The common bedbug (Cimex lectularius) is the best adapted to human environments. It is now found throughout the world and lives off the blood of humans. Adult bedbugs are a reddish-brown, flattened, oval, and wingless. A common misconception is that they are not visible to the naked eye. Adults grow to 4-5 mm in length and do not move quickly enough to escape your notice. Newly hatched nymphs are translucent, lighter in color and continue to become browner and moult as they reach maturity. Bedbugs are generally active only at dawn, with a peak feeding period about an hour before sunrise. Attracted by warmth and the presence of carbon dioxide, the bug pierces the skin of its host with two hollow tubes.

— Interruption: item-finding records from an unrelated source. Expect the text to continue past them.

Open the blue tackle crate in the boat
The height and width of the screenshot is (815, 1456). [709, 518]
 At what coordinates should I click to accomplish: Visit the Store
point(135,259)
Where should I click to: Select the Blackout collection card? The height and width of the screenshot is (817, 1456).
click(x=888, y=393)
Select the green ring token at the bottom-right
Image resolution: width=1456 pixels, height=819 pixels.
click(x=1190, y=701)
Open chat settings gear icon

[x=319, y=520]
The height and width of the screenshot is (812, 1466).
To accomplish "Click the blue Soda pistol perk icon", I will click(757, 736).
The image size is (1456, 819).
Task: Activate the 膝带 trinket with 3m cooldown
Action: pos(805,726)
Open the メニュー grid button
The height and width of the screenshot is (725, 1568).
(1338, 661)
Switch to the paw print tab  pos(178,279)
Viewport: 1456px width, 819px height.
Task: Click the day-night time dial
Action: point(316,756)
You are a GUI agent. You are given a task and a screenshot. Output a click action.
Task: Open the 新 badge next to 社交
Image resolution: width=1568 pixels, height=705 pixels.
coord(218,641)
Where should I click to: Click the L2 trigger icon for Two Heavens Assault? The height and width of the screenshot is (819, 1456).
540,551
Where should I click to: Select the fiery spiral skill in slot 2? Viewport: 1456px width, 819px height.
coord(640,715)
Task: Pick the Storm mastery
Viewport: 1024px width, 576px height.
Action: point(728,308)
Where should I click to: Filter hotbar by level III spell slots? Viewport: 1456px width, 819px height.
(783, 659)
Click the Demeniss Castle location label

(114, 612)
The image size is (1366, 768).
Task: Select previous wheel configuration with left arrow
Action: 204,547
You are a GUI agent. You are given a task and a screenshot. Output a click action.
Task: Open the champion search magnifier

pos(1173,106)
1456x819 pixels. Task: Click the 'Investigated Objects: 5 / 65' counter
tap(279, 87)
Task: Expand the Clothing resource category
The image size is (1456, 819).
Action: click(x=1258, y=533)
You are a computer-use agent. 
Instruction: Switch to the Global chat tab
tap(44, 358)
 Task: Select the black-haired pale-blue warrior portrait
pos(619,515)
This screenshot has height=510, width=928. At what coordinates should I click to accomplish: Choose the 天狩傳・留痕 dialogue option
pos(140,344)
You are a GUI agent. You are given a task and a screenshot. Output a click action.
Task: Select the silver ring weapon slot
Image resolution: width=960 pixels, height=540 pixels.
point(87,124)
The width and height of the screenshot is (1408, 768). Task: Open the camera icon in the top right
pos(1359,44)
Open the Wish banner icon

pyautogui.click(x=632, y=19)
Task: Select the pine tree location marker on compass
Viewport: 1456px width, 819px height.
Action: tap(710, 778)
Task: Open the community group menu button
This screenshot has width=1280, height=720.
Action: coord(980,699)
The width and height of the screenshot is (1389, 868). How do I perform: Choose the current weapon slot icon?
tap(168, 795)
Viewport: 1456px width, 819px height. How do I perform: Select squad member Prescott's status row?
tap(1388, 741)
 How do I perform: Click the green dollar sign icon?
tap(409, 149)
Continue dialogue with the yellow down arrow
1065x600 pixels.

Low infestations may be difficult to detect, and it is not unusual for the victim not to even realize they have bedbugs early on. Patterns of bites in a row or a cluster are typical as they may be disturbed while feeding. Bites may be found in a variety of places on the body.
In most observed cases a small, hard, swollen, white welt may develop at the site of each bedbug bite. This is often surrounded by a slightly raised red bump and is usually accompanied by severe itching that lasts for several hours to days. Later, however, the welts subside but tend not to disappear like those from mosquitos, and persist for up to several weeks. This usually depends on the person’s skin type, environment and the species of bug.